Faced with this mammoth clash of perspectives, where it was plain that both sides couldn't be telling the truth, the hearing officer said that the onus of proving bad faith rested firmly with the Brutts, as applicants for invalidation of a presumptively valid trade mark; the evidence being inconclusive, that onus of proof was not satisfied and the marks had to stay validly registered.

The Brutts appealed to the Appointed Person. In their view the hearing officer (1) applied an incorrect standard of proof, the correct standard being the balance of probabilities, which the officer had rejected in favour of a higher standard; (2) wrongly proceeded on the basis that he was not permitted to draw any inferences at all; (3) speculated as to a scenario that neither party had argued for and (4) failed to consider the evidence as a whole, with the result that the decision contained no clear findings of fact based on his assessment of the evidence.

Richard Arnold QC allowed the appeal, taking the following line:
* The hearing officer was correct to conclude that the burden of proof lay with the Brutts as applicants;

* However, where both sides are clearly at loggerheads over the central issue, the hearing officer should try to decide what the correct version of events actually was, without being confined to having to chopose between the versions advanced by the opposing parties;

* In civil proceedings, only rarely should a tribunal have to decide a disputed issue purely on the basis that the party bearing the burden of proof had not discharged that burden, ie where the tribunal could not reasonably have made a finding in relation to that issue despite having striven to do so;

* Proof in civil disputes was on the balance of probabilities. On the assumption that the more serious was an allegation that the applicant sought to prove, the less probable it was, the more cogent the evidence relied upon to support it had to be. This was not the same thing as imposing a higher standard of proof;

* When proving bad faith it might be both necessary and proper to rely upon inferences, this being a key mode of judicial reasoning - it was not the same thing as mere conjecture or guesswork;

* Taking all the facts into account, including the fact that the Brutts' business partners in other countries all believed that the mark belonged to the Brutts, Target's action in applying to register the marks fell short of the standards of acceptable commercial behaviour observed by reasonable and experienced businessmen. This was a case where a party sought to lay its hands on the marks of another party with whom it had had business dealings.
The IPKat was initially a little surprised by this decision, which appears to be supported by the authorities cited. He was a lot more surprised that, given the incomplete nature of each side's evidence and the sharp contradiction between their versions of events, neither side applied to cross-examine any of the other's witnesses. He wonders whether, if they had done, the facts would have crystallised before the hearing officer and an appeal would have been avoided.

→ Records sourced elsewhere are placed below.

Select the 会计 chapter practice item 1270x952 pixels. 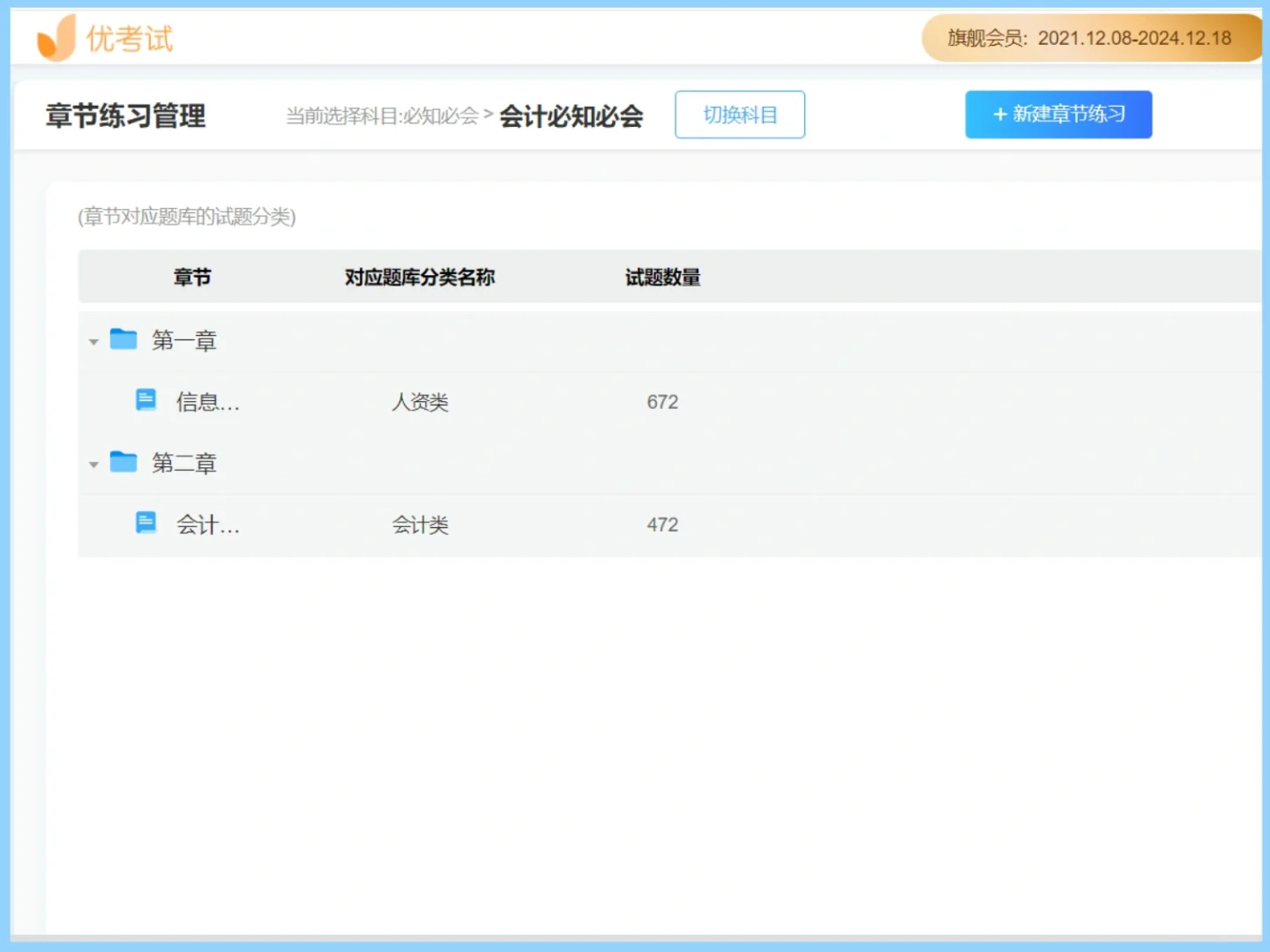click(x=206, y=524)
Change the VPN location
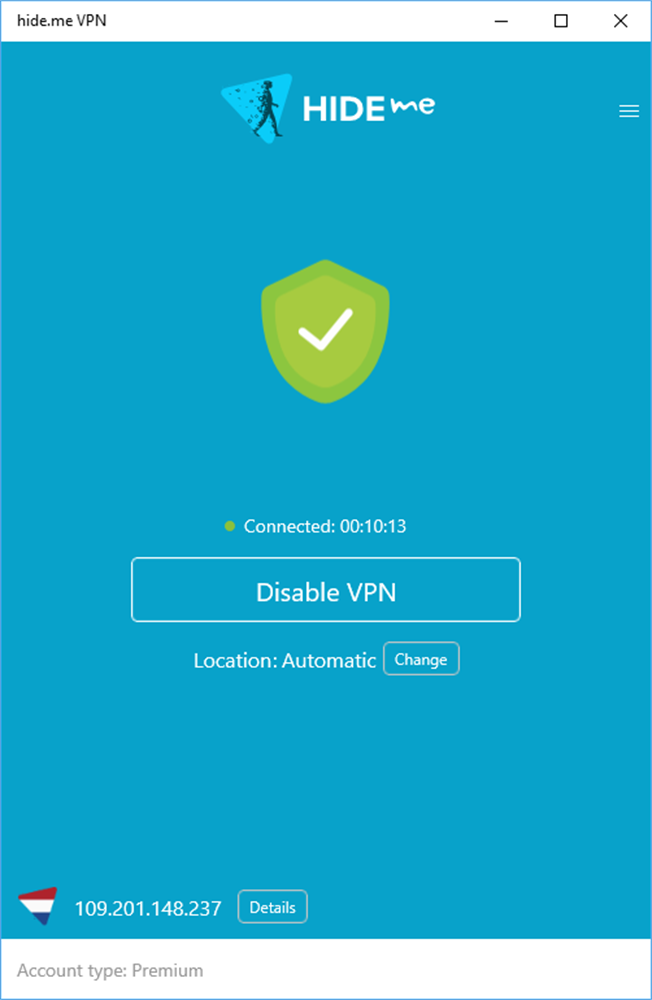The width and height of the screenshot is (652, 1000). (421, 659)
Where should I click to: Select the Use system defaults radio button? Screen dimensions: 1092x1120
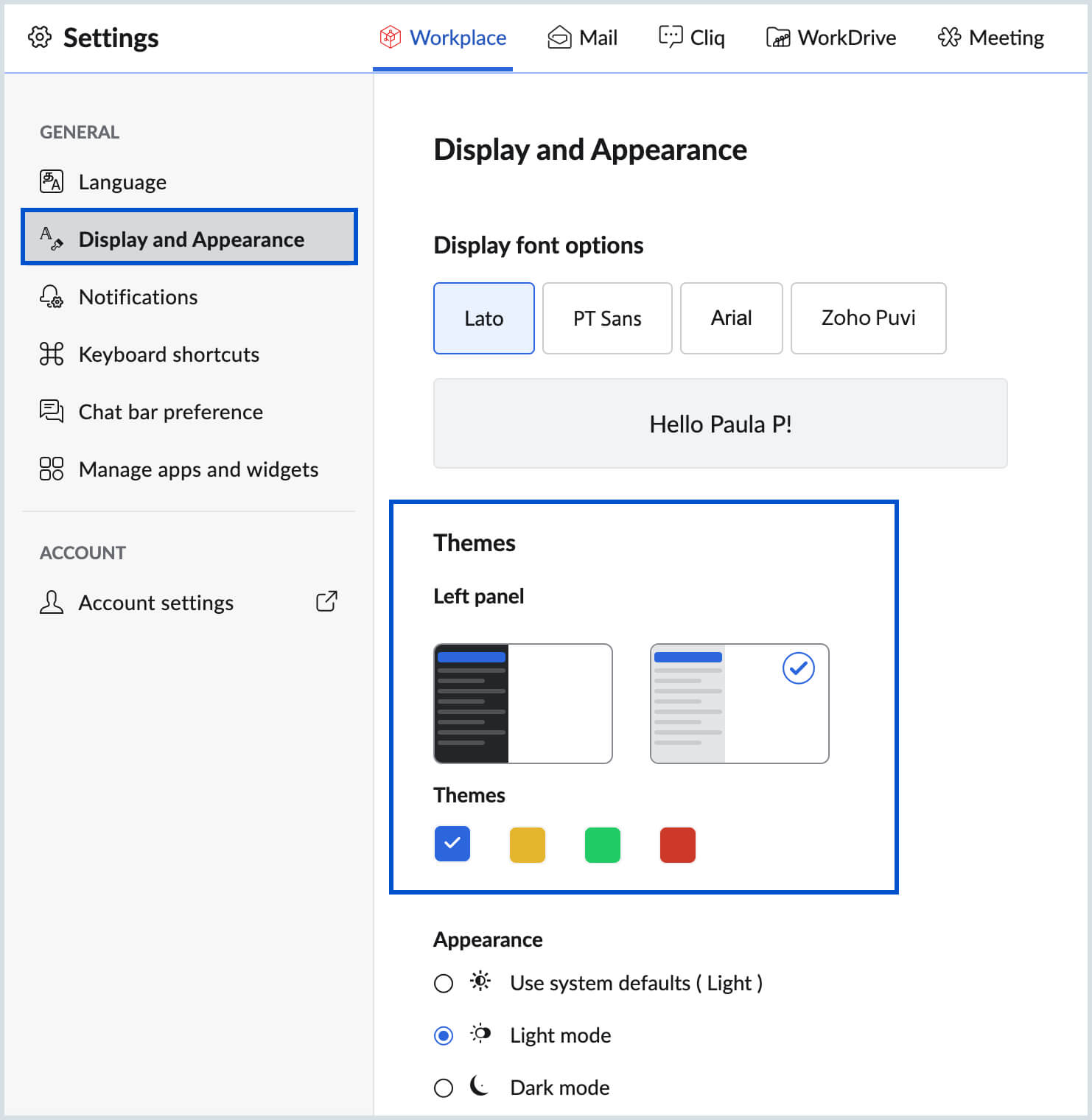(x=444, y=984)
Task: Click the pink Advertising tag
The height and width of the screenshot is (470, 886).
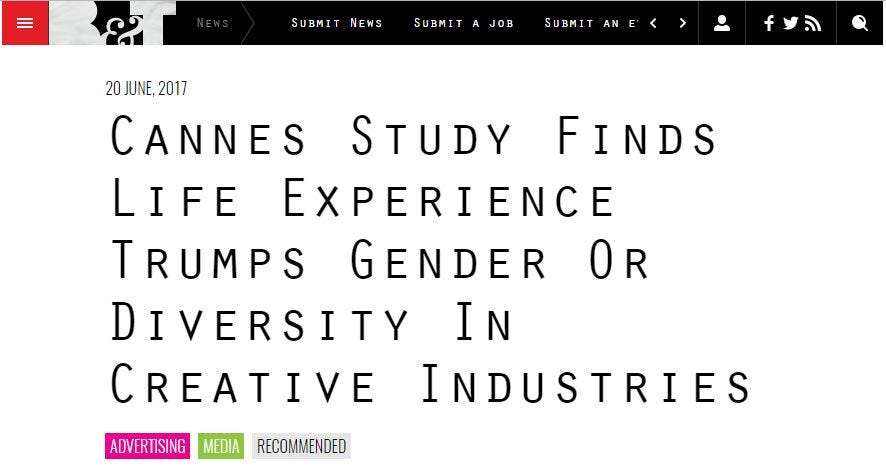Action: (147, 446)
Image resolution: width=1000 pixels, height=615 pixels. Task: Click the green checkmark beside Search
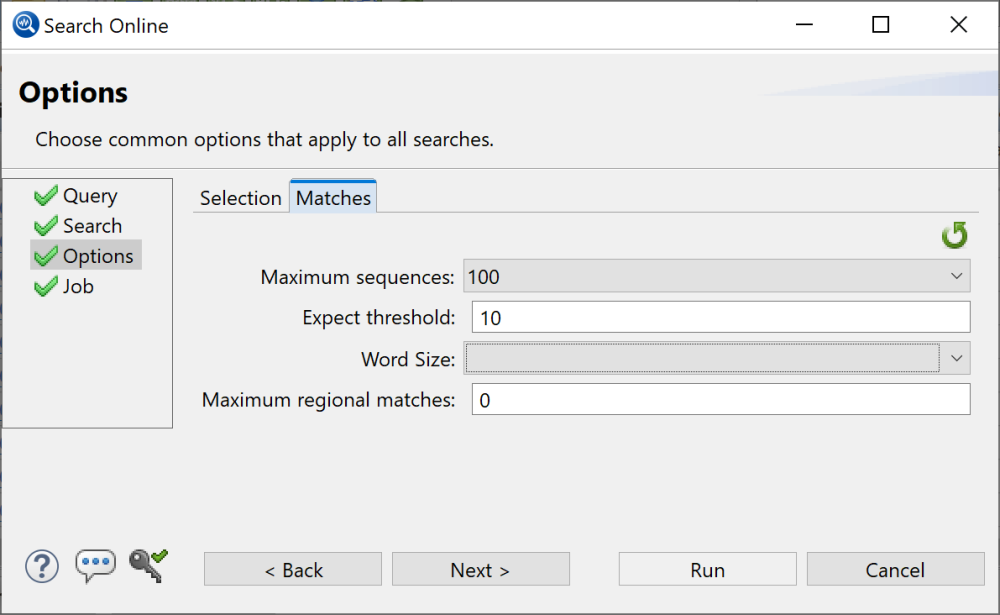tap(45, 225)
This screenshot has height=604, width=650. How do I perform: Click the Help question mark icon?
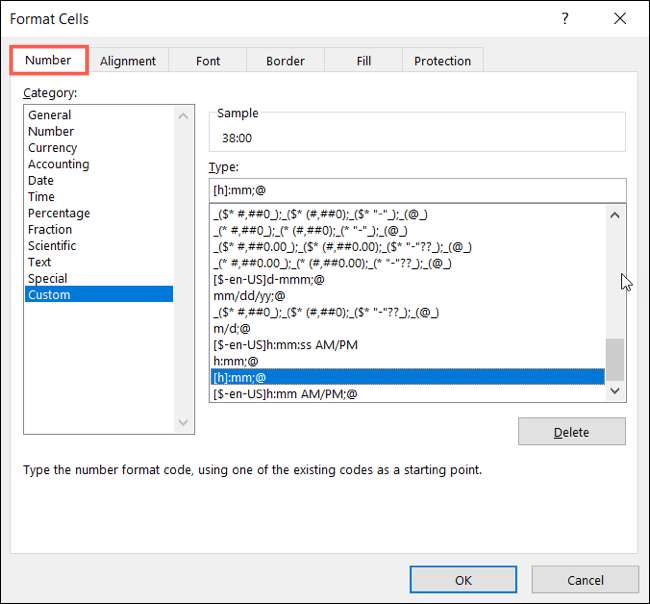tap(565, 18)
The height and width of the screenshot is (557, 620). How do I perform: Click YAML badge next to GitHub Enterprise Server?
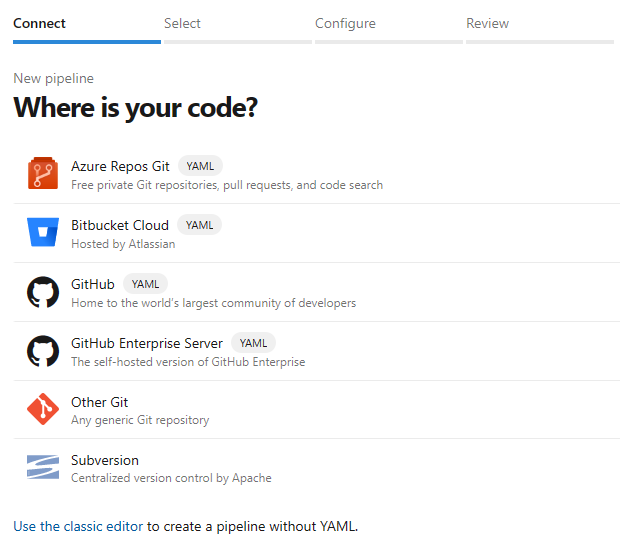click(x=253, y=343)
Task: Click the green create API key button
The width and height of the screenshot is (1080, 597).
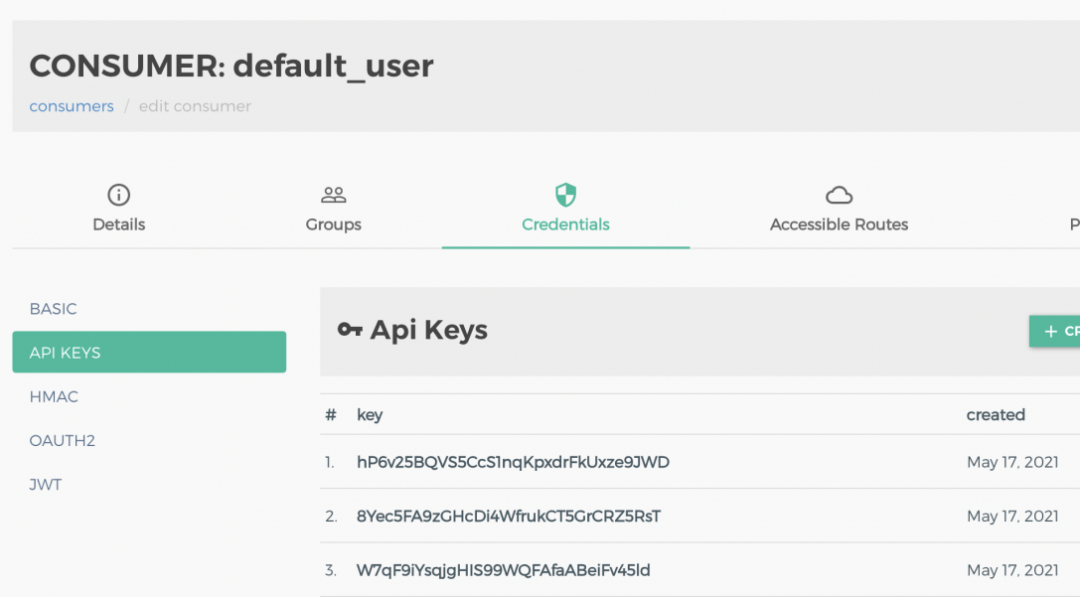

Issue 17, the winter 2006/2007 issue of the IP Review, published by CPA, has a really nice picture of outgoing MARQUES chairman Tove Graulund on the front cover (an 'up-close and personal' feature on Tove appears inside, the IPKat says, with all sorts of little personal details such as how she thinks that good communication skills are an essential asset for in-house IP counsel ...). There are lots of short, pithy pieces on topics spanning the various registered IP rights, together with lots of colour piccies. You can also read what Kaz Kazenske (Microsoft) and Mike Kappos (IBM) have to say about their respective companies' IP strategies. Not wanting to spoil the storyline, Merpel whispers, it can be reported that IBM and Microsoft are both pretty much in favour of IP rights.